A. There are two principles you can use when it comes to purchase an insurance product:
- Catastrophic loss
- Comprehensive coverage
If an insurance product meets the above two principles, it's worth buying, for example, Term life insurance, disability insurance, etc.
You can skip the following niche insurance products:
- Credit life and disability insurance: when you get a card loan or maintain a credit card balance, you may get a pitch for insurance that pays off your loan if you die or disabled. However, this doesn't meet the catastrophic loss principle. Your life insurance and disability insurance should have enough coverage for such loans.
- Mortgage life insurance: this is similar to credit life and disability insurance, while the balance maybe higher in this case, it doesn't pass the comprehensive coverage principle, because it only covers mortgage, doesn't give your loved ones comprehensive coverage.
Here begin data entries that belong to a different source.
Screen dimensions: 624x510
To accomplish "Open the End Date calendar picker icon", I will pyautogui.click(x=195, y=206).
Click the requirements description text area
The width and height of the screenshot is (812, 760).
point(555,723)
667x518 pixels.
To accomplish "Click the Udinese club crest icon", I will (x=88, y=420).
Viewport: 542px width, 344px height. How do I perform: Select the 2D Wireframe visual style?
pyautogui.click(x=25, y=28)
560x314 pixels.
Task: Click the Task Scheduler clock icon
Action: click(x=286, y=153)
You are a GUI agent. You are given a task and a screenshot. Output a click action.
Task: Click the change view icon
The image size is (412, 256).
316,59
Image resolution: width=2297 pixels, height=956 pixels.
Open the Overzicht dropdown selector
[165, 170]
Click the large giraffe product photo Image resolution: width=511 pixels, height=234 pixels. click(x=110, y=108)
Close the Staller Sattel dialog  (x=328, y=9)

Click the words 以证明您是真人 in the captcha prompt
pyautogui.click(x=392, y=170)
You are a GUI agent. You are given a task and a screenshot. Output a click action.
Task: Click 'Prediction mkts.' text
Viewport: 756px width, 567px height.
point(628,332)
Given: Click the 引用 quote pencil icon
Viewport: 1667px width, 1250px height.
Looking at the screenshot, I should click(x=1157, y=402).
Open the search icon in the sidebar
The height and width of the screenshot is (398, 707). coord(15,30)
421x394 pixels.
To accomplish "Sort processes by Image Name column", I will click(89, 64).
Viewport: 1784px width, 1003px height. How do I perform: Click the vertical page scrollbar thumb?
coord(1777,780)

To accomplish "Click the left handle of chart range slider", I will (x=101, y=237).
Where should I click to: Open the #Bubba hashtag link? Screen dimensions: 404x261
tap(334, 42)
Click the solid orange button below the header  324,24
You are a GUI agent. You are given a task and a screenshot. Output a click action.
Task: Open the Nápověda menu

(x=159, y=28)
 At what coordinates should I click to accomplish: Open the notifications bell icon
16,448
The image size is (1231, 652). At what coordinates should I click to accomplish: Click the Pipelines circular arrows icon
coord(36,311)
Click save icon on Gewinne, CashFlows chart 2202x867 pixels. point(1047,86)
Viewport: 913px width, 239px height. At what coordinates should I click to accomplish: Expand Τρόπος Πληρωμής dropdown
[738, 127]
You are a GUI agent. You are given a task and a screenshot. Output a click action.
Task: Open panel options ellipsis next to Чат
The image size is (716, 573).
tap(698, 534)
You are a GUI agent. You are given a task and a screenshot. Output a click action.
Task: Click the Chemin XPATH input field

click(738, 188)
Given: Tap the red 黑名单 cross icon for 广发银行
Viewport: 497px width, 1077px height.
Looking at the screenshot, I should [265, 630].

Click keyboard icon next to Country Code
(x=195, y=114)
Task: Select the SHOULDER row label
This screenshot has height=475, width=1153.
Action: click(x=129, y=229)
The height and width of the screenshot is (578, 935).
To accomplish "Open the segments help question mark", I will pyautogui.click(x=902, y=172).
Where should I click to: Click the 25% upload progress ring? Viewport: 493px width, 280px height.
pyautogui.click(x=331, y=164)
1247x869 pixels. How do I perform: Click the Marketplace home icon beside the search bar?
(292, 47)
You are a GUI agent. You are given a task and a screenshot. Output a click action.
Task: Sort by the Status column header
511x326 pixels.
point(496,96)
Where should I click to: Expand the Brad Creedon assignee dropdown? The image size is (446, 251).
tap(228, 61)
- Wedding insurance: it pays for nonrefundable deposits if the wedding is cancelled because of a natural disaster, death, illness, etc. This insurance doesn't pass our catastrophic loss principle, plus you need to read the fine print, and pay special attention to the policy's definitions of "act of God" and "natural disasters".
- Dental insurance: such insurance usually has a high premium but a not high coverage limit (e.g. coverage cap at $2,000 per year). If you know your family will use dental services a lot in a year, it's worthwhile to buy it, otherwise, you are better off to pay cash as you go.